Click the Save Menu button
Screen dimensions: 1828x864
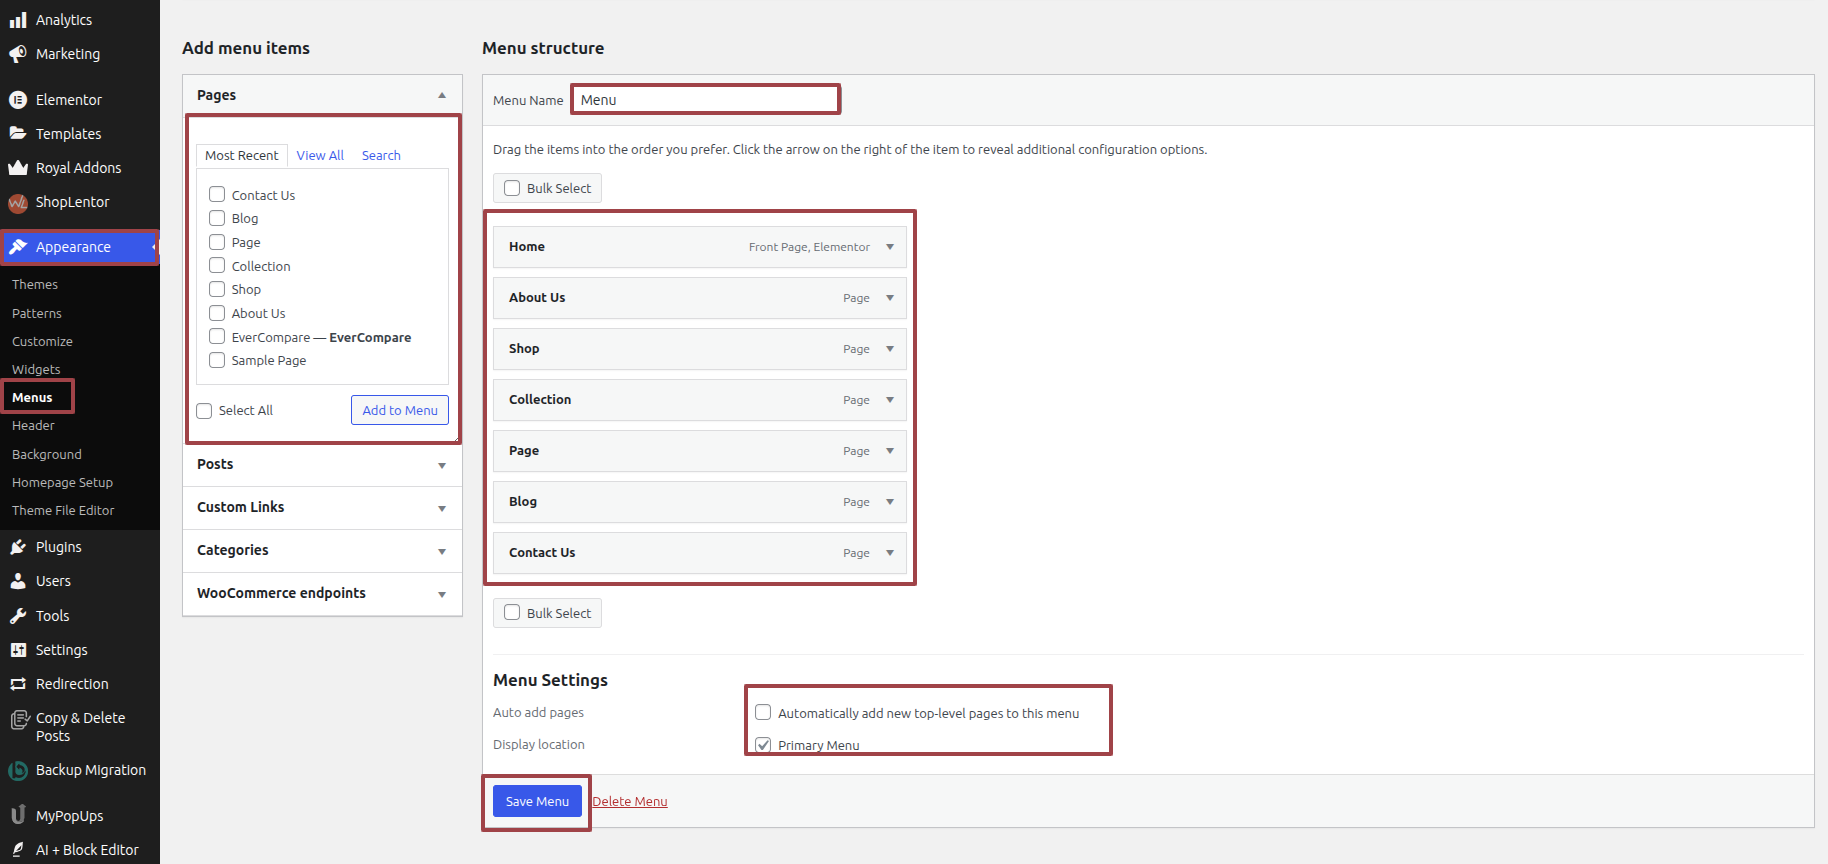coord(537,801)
= = =
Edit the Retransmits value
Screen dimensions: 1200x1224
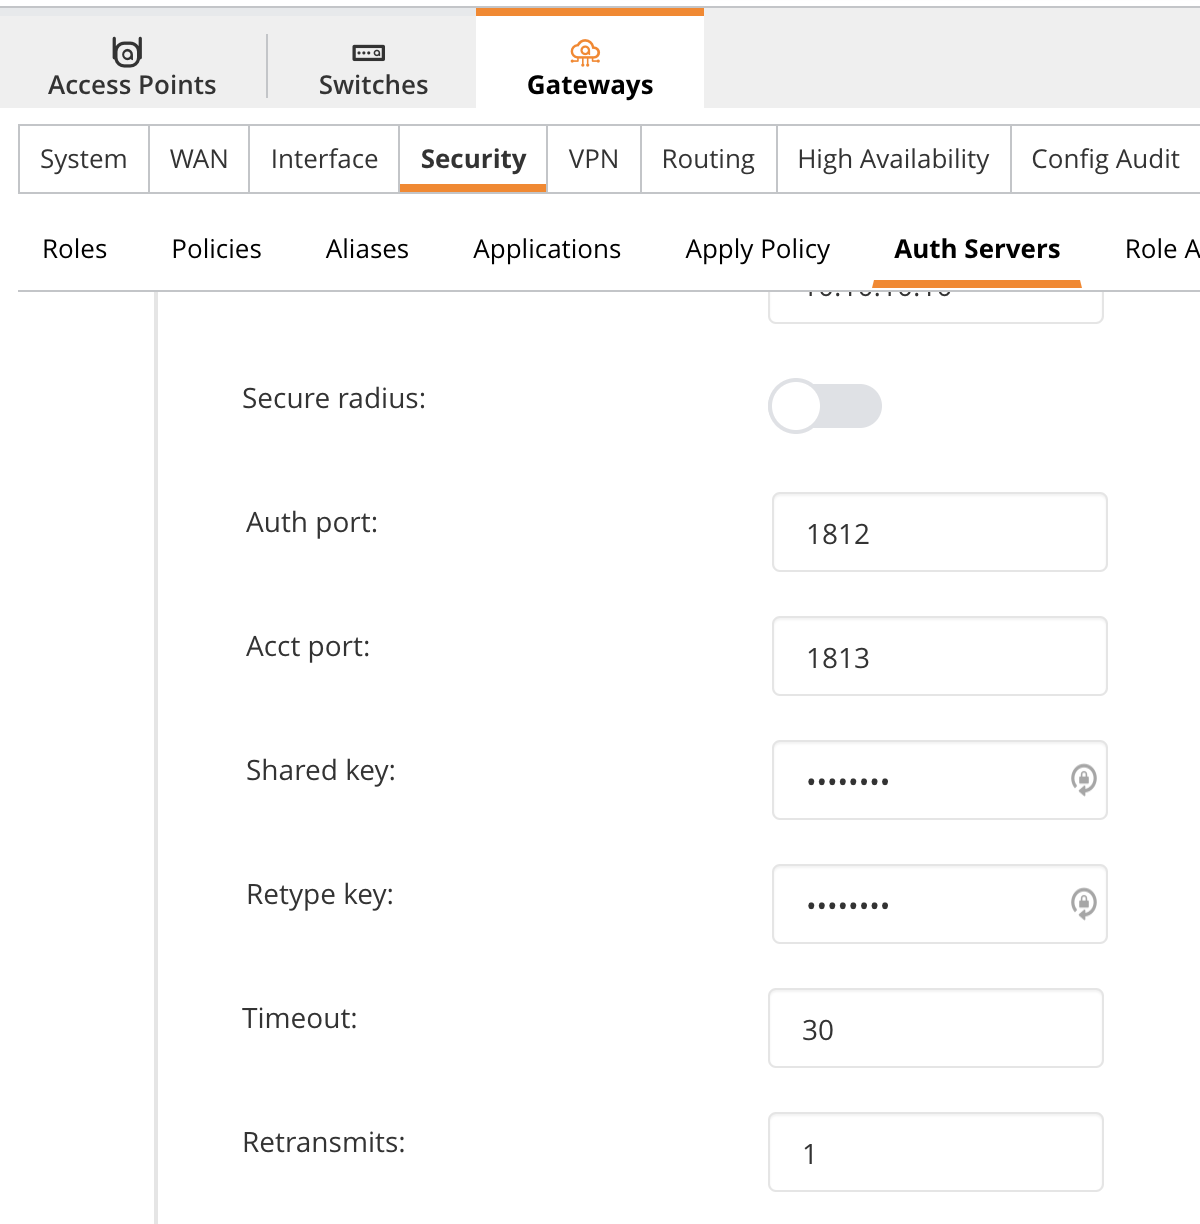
= = =
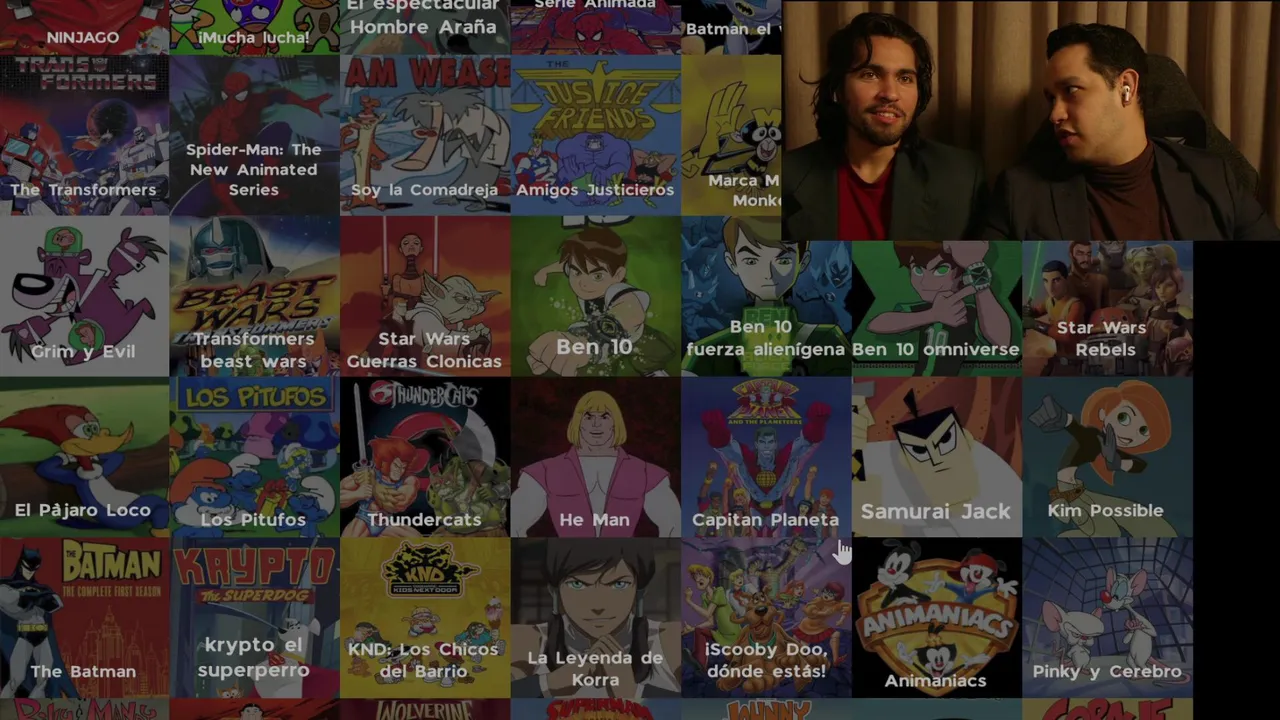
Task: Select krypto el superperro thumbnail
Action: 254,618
= = =
WHAT THIS TASK INVOLVES: Set down exactly the lines of the data above, beginning with the line that has "Edit the Retransmits value" and ending with the line that has "Screen dimensions: 1200x1224", and no others.

REPLY:
Edit the Retransmits value
Screen dimensions: 1200x1224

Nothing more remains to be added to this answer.